So, if you didn’t have a monitor and couldn’t see this snowglobe, you could ask me to describe it.
Close your eyes and imagine: there is a beautiful tiny birdcage with a steampunk feel, brass bands and hardware, tucked inside a snowglobe. On the outside of the cage, perched on the open door, is a mechanical duck. At least I think it’s a duck. It’s some kind of waterfowl. If you peer inside the birdcage itself, you’ll see a little swing, but wait … there’s a man on the swing. He doesn’t appear to be unhappy, in fact, if I could read the mind of a teeny tiny man, I’d say he’s listening to something classical on a Victrola. Did I mention there’s a Victrola?

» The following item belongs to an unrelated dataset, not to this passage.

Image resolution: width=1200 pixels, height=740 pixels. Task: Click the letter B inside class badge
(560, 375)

Or, as one viewer said, “I get it: you have a mechanical duck with a pet person.”
Yeah, that’s about it.
Here is the interior of the globe (two views), take a quick peek and see if this is what you imagined. Truth is, I love the way it turned out, but I had no idea until I finished it how it would look. I’ll tell you how my creative process worked. It’s the equivalent of writing a murder mystery and having your characters tell you who dunnit, instead of writing it as planned.

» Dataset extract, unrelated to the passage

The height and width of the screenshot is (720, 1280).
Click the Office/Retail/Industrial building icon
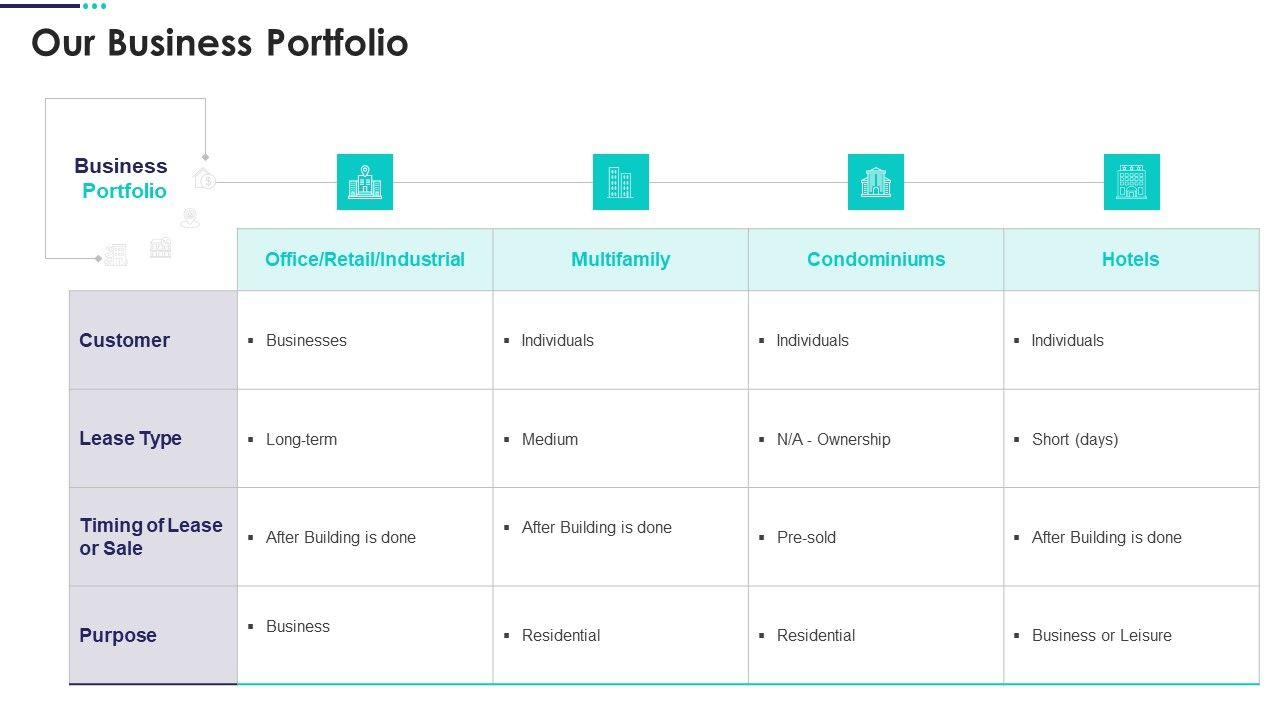[x=365, y=182]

So my creative process leads me as much as I lead it; and I’m a happy follower sometimes when I surprise myself.
It started with a birdcage and the thought: how would a steampunk birdcage look? And I added an elaborate base, brass and hardware, then a weathervane made from a clock hand, just to balance the piece and draw interest to the top as well as base. I thought putting a bird inside the cage was too easy, so I decided to build a metal bird and let him be outside, so he had a choice. The bird came together well, and I found watch pieces that were left and right shapes that reminded me of wings, not bad. I found a metal bead for the body and a brass bead for the head. Nothing I had was right for the beak, so I fumbled around and decided to cut a cone-shape in half to make it work.
But the cone-shape didn’t look like a beak to me. Not at all. It said “gas mask.” Now, I don’t stop and ask myself: why would a mechical bird need a gas mask, instead I decided to go all out and add aviator goggles. Nice touch if I do say myself. (And remember, this whole sculpture is 2.5 inches tall, so when I can make bird goggles that are a quarter of an inch tall, it’s a good day.)
Then I take a look at the cage … seems so empty. But I don’t want another bird, and suddenly it strikes me, “why not put a person inside the cage, and have the bird outside?” Okay … but I have to work to get a tiny man who doesn’t look unhappy, because that’s not the point, he’s not a prisoner, he’s just in the cage by choice. It hits me: what would make me happy sitting inside an open bird cage? Music! So I add the tiny gramophone and I’m pleased.
The globe base is embellished with metal feathers, and I have a plate engraved. As a nod to the great Maya Angelou, “Why the Free Bird Sings.”